## INSTRUCTIONS FOR THE TASK
Line filter on the word "Wandernadel": copy each matching line from the entries.
======== GIVEN INFORMATION ========
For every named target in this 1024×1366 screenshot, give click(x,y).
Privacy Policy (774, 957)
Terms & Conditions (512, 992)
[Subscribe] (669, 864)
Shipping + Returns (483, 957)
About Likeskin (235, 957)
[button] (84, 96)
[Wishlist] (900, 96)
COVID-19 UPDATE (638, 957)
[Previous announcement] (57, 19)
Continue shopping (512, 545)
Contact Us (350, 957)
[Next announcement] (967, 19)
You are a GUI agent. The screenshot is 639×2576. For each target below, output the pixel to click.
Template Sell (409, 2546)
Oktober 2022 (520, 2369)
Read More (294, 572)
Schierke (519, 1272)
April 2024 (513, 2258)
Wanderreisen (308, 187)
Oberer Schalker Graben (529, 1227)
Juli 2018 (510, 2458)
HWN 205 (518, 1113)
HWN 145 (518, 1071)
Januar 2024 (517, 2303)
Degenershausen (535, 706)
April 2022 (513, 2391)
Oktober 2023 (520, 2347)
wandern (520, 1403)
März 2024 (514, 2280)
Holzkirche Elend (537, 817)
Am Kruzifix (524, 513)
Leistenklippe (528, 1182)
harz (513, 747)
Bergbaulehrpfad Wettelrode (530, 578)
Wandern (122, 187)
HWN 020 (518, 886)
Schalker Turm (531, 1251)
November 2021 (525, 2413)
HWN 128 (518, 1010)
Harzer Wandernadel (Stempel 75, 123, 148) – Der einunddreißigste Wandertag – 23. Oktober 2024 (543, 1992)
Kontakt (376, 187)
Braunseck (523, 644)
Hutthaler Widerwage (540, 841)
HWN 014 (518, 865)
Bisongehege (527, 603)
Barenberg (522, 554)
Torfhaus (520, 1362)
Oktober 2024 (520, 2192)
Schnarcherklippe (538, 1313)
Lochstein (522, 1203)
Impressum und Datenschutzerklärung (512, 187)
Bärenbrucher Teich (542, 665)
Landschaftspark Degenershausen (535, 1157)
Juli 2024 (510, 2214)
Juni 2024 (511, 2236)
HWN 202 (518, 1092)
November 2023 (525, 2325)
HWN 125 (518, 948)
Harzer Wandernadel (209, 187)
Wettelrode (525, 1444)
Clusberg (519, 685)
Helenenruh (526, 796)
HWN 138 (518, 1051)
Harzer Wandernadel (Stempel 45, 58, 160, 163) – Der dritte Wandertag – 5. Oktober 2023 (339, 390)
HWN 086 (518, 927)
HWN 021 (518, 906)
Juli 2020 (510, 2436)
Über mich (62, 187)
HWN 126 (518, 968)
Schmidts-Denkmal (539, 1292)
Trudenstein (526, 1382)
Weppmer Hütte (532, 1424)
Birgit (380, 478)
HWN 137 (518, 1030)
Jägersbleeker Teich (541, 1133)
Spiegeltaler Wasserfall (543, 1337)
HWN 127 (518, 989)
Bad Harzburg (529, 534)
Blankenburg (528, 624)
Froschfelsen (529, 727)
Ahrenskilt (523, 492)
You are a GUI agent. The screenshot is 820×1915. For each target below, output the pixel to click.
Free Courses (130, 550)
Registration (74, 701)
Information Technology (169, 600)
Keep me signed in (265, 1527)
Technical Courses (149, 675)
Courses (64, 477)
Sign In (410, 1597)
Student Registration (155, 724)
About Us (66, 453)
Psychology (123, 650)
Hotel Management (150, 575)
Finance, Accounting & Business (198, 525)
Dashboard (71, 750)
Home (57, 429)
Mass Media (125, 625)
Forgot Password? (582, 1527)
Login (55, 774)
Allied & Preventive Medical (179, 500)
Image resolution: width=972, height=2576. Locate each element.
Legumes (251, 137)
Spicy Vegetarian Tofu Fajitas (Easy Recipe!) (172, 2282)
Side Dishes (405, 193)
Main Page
========
## RESPONSE TO THE EXERCISE
Harzer Wandernadel (Stempel 75, 123, 148) – Der einunddreißigste Wandertag – 23. Oktober 2024 (543, 1992)
Harzer Wandernadel (209, 187)
Harzer Wandernadel (Stempel 45, 58, 160, 163) – Der dritte Wandertag – 5. Oktober 2023 (339, 390)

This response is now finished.